Discoloration of Teeth
The nicotine and tar in tobacco products can turn your teeth yellow in a relatively short amount of time. After years of heavy smoking, your teeth can turn almost brown. While this may be embarrassing for some, it’s the least of concerns.
Gum disease and tooth loss
Smokers are more likely to suffer from gum disease because of the affects their habit has on the way your teeth connect to the gums and bone in the jaw. The tissues in the gums becomes very vulnerable to infection, ultimately leading to bone loss in the jaw and disintegration of the bone that holds your teeth in place. This obviously leads to tooth loss.
Tooth decay and cavities are caused by plaque build-up on the teeth. Guess what? Smoking actually increases the bacteria that causes plaque. That same plaque can also affect tissues that support the roots of the teeth below the gum, weakening the bone supporting the tooth.
When plaque stays on the teeth for too long, it hardens and forms tartar, a “scaly” like substance. Tartar can be responsible for receding gums and the development of gum disease. And do you know what can increase your risk for tartar? That’s right, SMOKING!

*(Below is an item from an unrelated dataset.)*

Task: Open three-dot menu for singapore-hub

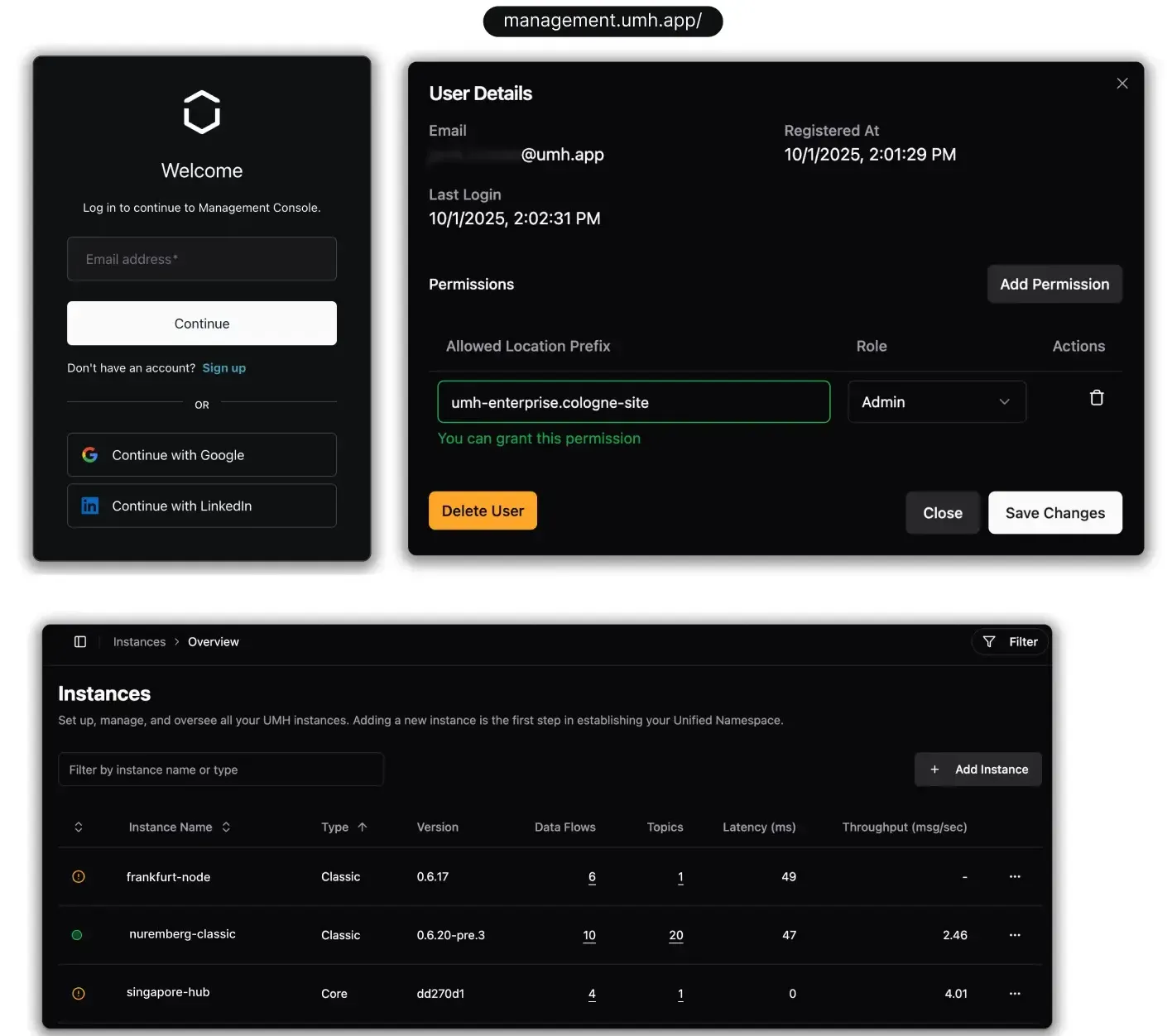Action: coord(1015,994)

Each cigarette contains thousands of chemicals. When these chemicals enter the mouth, they transform your saliva into a deadly liquid that damages cells in the mouth, sometimes turning the cancerous. Smoking is actually responsible for two in every three mouth cancer cases.
Cigarettes leave smoke particles in the mouth, throat and lungs for a much longer duration than it takes to actually smoke a cigarette. So even if you haven’t smoked in hours, your breath can still reek. And it doesn’t take years for this effect to take place. It’s almost immediate. Yuck.
If you smoke regularly, eventually you could develop white or grey patches on the tongue, cheek, or floor of the mouth. This is known as leukoplakia, and it happens because of the constant irritation of the soft tissues inside the mouth due to smoking.
The best way to avoid these issues, or put a stop to those that have already started, is to quit smoking immediately. But we understand that that’s much easier said than done. If you are a smoker, you should try to follow these three basic rules to try to protect your oral health: brush your teeth last thing at night and at least one other time of the day, cut down on sugary foods and drinks, and visit your dentist regularly. If you notice any changes inside your mouth, contact your dentist immediately. And don’t be afraid to talk to your dentist about quitting. There is a good chance they can help with smoking cessation advice. We understand that this is a very difficult process. But for your oral health, your overall health, please consider quitting today.